Though students were initially confused about the change to invite Kewaskum High School this year, many have come to see it as a positive change.
“I think it’s a nice gesture,” said Claire Young, an East junior. “It brings light to the subject.”
Along with the 9/11 charity, there is also another charity this year with special connections. Thursday’s charity donations will go toward Dr. Faustman’s Research at Massachusetts General Hospital, which is a non-profit that researches childhood diabetes. Brenda Henschel, an East Spanish teacher, has found a matching grant donor for this day because of her personal ties to this charity.
“I have donated to Dr. Faustman for several years now as my daughter, who will be ten on February 19th, was diagnosed with type 1 diabetes when she was only three and a half years old,” Henschel said. “ I have also had several students over the course of my teaching career who are living with type 1 diabetes.”
Type 1 diabetes, though the cause is unknown, can develop at any age, but it often develops in children, which is why type 1 is also called juvenile diabetes.
“It is an autoimmune disease and people with T1D have to continuously monitor their blood sugar 24/7 and inject insulin through injections like a shot or with an insulin pump,” Henschel said. “Those who live with T1D try to balance food intake with the correct amount of insulin.”
For those living with diabetes or for parents of children with diabetes, they are always trying to keep their own or their child’s body in balance. But the more we know about the disease, the more that can be done to help those living with it. So supporting Dr. Faustman’s research is a great way to help those with type 1 diabetes.
“All money raised will be used to help Dr. Faustman advance the Phase 2 clinical trial—which is now treating patients—to investigate the BCG vaccine as a type 1 diabetes reversal treatment,” Henschel said. “It will also help support related projects, such as research on pancreas function and human regulatory T cells, that allows us to better understand type 1 diabetes and ways to help people with this disease.”

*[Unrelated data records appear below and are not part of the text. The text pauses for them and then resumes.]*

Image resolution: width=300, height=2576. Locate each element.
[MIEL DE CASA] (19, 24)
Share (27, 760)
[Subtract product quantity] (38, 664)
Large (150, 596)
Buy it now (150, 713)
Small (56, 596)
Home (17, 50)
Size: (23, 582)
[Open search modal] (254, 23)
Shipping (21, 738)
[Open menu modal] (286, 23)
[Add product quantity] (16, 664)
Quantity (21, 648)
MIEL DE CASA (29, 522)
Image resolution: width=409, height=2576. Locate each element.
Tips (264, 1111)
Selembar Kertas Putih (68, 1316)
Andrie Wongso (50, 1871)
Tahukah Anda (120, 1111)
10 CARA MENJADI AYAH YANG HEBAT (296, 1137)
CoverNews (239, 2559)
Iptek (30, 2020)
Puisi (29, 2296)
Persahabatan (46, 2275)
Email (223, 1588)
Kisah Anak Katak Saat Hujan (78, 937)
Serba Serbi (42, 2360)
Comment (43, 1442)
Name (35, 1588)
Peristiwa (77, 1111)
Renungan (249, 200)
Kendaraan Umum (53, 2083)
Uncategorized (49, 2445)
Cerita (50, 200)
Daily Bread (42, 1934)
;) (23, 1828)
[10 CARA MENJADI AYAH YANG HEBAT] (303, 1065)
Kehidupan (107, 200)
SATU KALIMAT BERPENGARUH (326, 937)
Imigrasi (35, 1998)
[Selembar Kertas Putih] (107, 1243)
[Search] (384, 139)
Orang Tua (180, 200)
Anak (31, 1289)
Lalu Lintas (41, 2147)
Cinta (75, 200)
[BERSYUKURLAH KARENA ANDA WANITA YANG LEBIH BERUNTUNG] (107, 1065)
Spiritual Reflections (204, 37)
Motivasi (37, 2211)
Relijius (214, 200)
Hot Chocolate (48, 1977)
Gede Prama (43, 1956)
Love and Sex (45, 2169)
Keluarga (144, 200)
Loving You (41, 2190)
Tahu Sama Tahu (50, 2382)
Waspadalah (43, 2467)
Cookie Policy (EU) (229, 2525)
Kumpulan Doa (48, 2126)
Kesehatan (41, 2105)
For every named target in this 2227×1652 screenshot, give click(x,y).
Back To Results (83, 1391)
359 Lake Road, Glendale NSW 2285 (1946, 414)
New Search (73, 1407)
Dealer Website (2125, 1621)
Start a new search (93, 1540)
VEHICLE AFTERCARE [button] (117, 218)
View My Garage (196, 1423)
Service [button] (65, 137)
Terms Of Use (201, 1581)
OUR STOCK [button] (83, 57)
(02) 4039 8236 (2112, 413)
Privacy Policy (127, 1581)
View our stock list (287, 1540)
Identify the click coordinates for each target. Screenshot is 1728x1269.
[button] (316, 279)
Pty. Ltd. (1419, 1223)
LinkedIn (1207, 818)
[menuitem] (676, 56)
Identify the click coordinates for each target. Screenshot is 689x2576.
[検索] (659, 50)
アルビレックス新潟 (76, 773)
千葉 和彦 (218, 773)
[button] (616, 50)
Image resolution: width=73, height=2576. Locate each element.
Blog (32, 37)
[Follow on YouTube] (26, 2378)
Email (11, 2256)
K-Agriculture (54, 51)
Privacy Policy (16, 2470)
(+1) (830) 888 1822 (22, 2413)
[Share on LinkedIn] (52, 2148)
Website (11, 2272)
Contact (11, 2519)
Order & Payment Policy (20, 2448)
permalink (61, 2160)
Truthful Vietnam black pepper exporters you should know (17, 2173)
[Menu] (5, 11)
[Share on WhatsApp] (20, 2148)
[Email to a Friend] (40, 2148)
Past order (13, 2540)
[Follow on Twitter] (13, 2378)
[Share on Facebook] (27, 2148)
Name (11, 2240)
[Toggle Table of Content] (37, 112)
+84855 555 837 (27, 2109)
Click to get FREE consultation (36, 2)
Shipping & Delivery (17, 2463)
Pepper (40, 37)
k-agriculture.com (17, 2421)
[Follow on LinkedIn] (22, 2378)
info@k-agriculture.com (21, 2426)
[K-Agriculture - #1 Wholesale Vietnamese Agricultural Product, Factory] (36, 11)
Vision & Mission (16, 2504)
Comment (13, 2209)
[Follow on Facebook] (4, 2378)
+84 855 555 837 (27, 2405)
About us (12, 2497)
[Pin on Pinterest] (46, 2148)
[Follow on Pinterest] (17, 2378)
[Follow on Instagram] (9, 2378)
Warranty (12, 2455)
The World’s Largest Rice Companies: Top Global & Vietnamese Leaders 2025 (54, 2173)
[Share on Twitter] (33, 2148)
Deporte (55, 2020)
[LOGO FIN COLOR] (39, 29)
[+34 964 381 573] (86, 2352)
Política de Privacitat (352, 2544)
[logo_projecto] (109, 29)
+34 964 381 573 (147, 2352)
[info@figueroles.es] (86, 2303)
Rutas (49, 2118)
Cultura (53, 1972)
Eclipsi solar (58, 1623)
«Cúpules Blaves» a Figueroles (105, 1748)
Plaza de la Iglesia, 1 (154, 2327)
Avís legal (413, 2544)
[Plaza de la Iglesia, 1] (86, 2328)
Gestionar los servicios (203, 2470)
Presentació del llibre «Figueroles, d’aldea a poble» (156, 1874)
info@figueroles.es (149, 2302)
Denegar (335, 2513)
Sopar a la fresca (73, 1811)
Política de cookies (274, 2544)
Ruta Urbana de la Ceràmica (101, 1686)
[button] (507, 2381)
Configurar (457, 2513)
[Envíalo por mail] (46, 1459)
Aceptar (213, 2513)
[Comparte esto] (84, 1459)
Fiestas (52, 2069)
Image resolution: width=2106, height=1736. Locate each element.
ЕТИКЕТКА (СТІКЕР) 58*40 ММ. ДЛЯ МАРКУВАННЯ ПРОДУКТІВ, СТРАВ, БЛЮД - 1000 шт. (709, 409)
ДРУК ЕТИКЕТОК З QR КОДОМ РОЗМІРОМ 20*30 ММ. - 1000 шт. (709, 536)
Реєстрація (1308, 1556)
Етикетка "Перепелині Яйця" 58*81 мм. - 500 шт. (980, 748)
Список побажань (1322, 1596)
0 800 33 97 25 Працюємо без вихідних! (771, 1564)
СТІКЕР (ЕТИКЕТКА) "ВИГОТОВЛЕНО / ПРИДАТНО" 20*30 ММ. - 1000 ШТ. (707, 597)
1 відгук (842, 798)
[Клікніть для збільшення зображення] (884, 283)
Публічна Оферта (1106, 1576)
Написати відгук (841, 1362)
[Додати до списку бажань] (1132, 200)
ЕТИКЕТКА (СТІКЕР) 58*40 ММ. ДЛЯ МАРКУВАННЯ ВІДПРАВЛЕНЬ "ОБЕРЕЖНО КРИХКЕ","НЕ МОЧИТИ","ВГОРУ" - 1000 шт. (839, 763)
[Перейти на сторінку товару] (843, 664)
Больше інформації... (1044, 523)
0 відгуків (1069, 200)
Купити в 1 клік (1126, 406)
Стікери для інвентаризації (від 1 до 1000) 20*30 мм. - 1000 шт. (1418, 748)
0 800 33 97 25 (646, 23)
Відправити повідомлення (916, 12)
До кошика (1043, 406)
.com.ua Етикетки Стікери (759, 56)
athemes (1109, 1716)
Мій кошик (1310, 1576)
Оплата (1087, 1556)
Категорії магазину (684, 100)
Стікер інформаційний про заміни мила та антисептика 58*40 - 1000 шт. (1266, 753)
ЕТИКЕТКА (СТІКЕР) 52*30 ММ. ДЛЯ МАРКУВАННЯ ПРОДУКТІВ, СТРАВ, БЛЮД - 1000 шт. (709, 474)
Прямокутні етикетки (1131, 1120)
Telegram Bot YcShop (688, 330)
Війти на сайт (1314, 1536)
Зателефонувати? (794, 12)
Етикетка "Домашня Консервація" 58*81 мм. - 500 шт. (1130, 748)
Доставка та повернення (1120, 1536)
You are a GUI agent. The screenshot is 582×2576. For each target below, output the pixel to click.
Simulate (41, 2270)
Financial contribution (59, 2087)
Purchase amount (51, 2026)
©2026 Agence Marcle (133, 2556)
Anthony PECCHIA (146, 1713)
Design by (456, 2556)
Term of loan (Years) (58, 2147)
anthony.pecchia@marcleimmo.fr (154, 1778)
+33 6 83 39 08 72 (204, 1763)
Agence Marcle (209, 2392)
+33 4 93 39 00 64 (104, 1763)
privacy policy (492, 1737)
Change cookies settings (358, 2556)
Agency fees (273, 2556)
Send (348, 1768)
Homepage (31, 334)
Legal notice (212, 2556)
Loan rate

West Bend High Schools Charity Week has always been a success, especially in the past few years. In 2018, both schools and their matching grants donated a grand total of $17,522. The hope is to raise even more this year and make an even greater impact on the local community.
Other charities featured this year will be March of Dimes on Monday, the Gingerbread House on Tuesday and the Blue Lotus Farm and Retreat Center on Wednesday.